Data Cleaning
Ali Atiyab Husain
Data cleaning consists of fixing and removing corrupted data, mislabelled data, incorrectly formatted data and many more. It also involves removing any missing, duplicate, or irrelevant data.
Types Of Problems In Data Cleaning
-
Removing Null Values
- This involves getting rid of missing values which are represented by null or nan(not a number) values . These values can affect how data analysis algorithms process data and may cause any unwanted results in our data analysis.

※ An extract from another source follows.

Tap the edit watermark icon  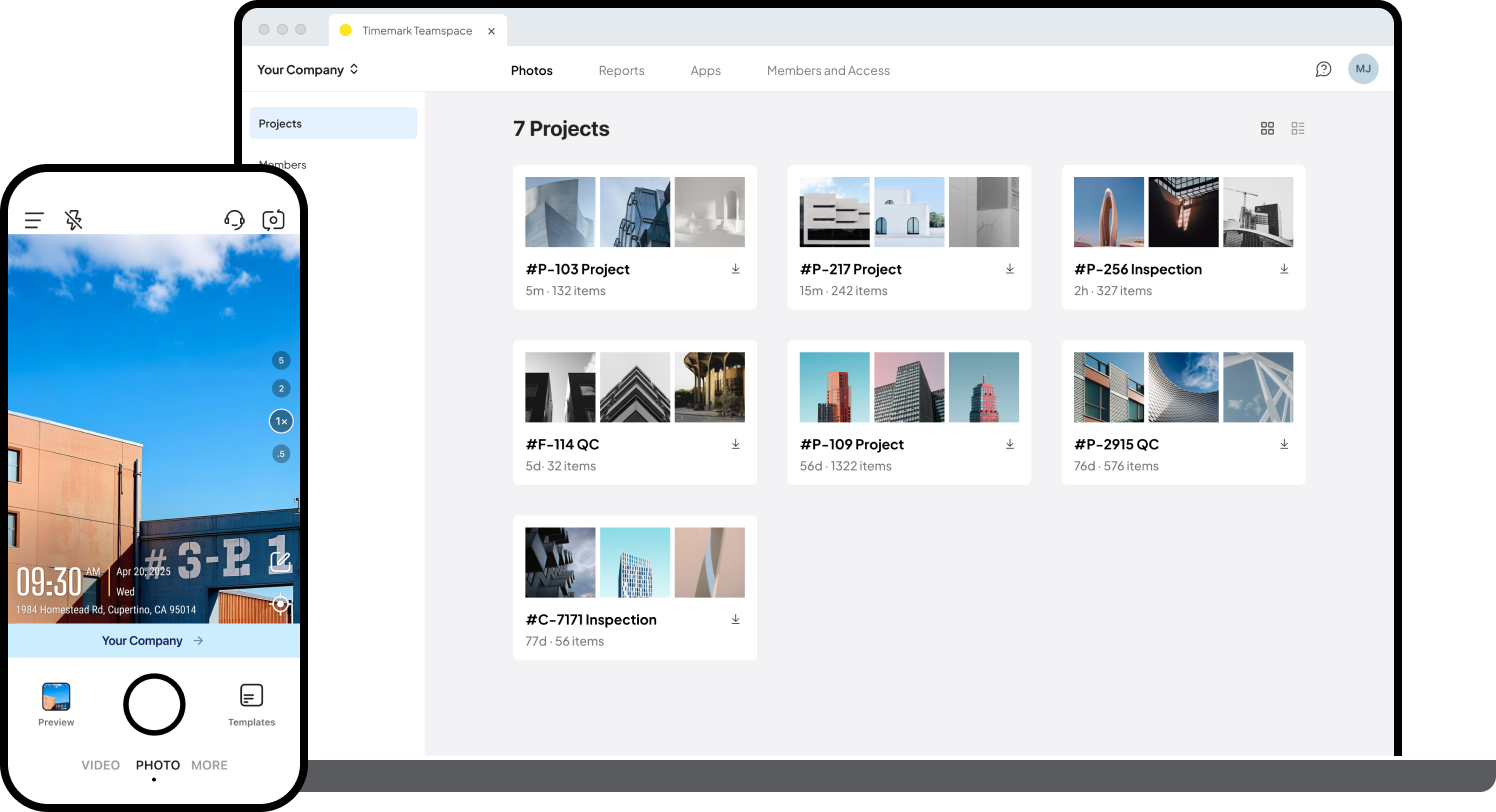click(x=280, y=562)
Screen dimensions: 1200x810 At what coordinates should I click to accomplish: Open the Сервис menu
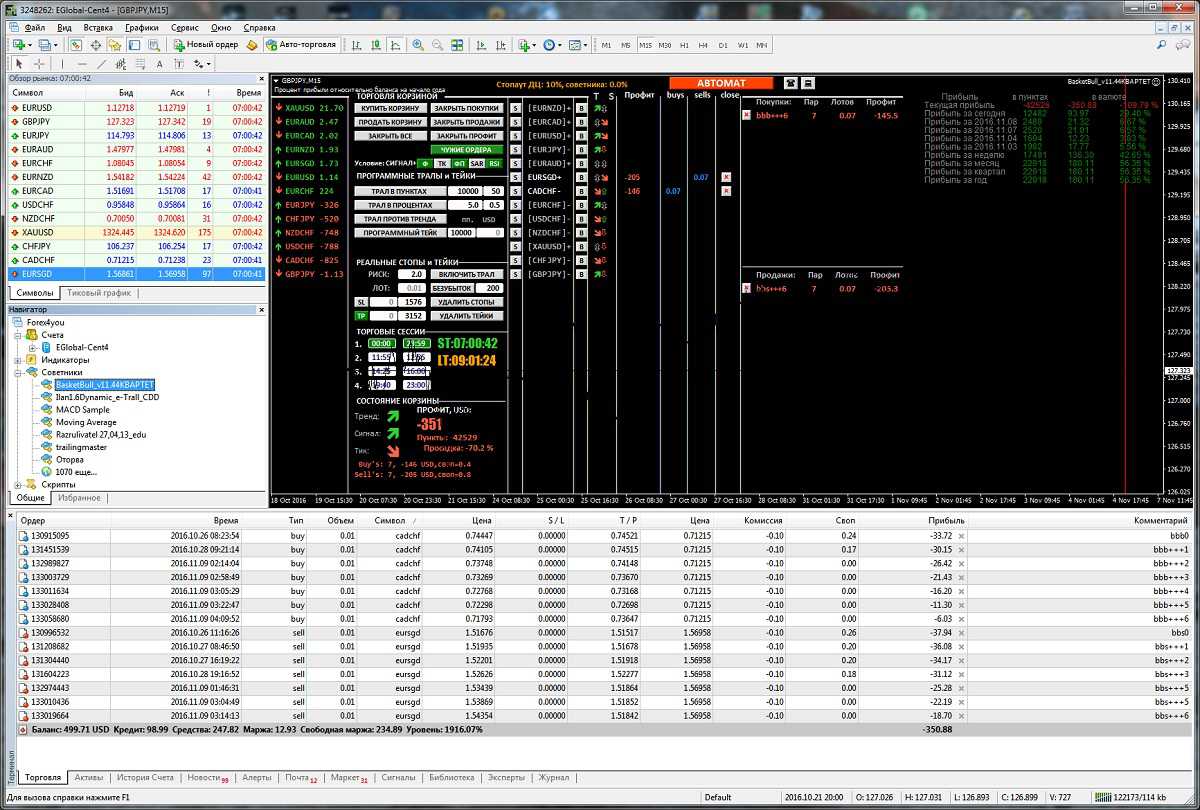[184, 28]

- In this situation, we can clean our data by either removing these nan/null values or by replacing these values by the mean, median or any other value. However, both of these methods have their vices: the first method reduces the amount and the second may be very time consuming and hectic.
-
Removing Unnecessary Values or Columns
- Sometimes we may have unnecessary values or data, or sometimes even whole columns which are completely redundant for our machine learning model.
- In this situation, we can clean our data by ‘dropping’ or removing these values through data slicing or pandas functions : specifically created for this action.
-
Converting DataTypes
- This involves converting the datatype of specific columns according to our requirements.
- For Example, sometimes we may have to deal with a customer database having a time column, here we can convert the datatype of the time column to the DateTime data type which makes it very convenient for converting date formats and helps in applying many other different functions.